*What you will do*.
Take the line with "Task: Click red" and the rest of the lines after it, to the end of the entries, and restate them exactly.

*Entries supplied*.
┌──

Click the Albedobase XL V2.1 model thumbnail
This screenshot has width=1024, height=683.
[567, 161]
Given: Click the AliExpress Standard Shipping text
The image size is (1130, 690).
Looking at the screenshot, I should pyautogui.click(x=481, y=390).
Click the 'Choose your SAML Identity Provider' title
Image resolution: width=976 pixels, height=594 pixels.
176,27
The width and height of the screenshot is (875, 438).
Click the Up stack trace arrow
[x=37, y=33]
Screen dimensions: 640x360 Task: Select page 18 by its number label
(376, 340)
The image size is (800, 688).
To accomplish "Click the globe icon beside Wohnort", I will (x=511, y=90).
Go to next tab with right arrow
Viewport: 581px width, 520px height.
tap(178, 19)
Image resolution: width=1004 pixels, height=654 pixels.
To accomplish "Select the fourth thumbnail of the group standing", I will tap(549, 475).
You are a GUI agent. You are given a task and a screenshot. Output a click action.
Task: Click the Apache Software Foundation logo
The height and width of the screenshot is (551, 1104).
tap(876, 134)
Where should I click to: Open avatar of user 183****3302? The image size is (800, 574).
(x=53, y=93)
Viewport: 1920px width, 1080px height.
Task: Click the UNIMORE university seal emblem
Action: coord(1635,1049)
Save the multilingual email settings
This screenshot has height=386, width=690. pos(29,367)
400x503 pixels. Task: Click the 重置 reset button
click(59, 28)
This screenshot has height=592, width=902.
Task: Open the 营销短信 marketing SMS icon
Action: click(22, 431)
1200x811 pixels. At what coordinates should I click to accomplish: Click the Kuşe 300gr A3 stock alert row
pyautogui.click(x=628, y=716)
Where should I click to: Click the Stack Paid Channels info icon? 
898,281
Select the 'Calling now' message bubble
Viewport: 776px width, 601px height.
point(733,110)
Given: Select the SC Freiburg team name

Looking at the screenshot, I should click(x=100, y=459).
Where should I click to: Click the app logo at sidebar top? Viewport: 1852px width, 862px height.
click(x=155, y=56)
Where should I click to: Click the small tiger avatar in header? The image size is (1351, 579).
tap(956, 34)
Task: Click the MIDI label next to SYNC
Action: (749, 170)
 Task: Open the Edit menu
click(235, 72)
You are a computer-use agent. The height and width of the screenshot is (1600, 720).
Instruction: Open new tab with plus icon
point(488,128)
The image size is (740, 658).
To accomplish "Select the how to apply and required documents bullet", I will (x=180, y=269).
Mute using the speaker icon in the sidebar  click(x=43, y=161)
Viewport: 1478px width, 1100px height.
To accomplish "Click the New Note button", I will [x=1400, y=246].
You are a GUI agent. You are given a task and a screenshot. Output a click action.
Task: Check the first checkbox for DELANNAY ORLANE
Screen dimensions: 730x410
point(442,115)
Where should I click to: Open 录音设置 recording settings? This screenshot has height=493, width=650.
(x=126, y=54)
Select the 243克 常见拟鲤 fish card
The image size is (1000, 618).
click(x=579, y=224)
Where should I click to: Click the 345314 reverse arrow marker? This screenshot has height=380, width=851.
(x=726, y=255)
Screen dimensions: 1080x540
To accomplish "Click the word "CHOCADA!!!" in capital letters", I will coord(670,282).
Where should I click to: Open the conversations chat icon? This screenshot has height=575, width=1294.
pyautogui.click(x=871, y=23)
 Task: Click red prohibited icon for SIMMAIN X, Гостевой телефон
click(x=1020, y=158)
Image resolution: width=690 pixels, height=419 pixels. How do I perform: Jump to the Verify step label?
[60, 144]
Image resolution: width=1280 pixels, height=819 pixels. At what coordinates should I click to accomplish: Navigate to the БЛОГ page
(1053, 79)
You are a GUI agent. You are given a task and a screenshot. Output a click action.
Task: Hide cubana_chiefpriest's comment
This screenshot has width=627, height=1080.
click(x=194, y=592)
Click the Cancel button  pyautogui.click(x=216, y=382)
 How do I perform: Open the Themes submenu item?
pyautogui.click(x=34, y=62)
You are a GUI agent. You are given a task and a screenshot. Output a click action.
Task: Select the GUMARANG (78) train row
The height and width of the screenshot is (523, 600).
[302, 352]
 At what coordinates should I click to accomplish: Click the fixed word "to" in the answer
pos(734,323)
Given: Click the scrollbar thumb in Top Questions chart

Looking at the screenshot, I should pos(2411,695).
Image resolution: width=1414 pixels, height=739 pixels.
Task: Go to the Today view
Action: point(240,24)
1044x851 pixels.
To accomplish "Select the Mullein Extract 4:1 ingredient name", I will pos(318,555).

└──

*Written solution*.
 Task: Click red prohibited icon for SIMMAIN X, Гостевой телефон
click(x=1020, y=158)
Image resolution: width=690 pixels, height=419 pixels. How do I perform: Jump to the Verify step label?
[60, 144]
Image resolution: width=1280 pixels, height=819 pixels. At what coordinates should I click to accomplish: Navigate to the БЛОГ page
(1053, 79)
You are a GUI agent. You are given a task and a screenshot. Output a click action.
Task: Hide cubana_chiefpriest's comment
This screenshot has width=627, height=1080.
click(x=194, y=592)
Click the Cancel button  pyautogui.click(x=216, y=382)
 How do I perform: Open the Themes submenu item?
pyautogui.click(x=34, y=62)
You are a GUI agent. You are given a task and a screenshot. Output a click action.
Task: Select the GUMARANG (78) train row
The height and width of the screenshot is (523, 600).
[302, 352]
 At what coordinates should I click to accomplish: Click the fixed word "to" in the answer
pos(734,323)
Given: Click the scrollbar thumb in Top Questions chart

Looking at the screenshot, I should pos(2411,695).
Image resolution: width=1414 pixels, height=739 pixels.
Task: Go to the Today view
Action: point(240,24)
1044x851 pixels.
To accomplish "Select the Mullein Extract 4:1 ingredient name", I will pos(318,555).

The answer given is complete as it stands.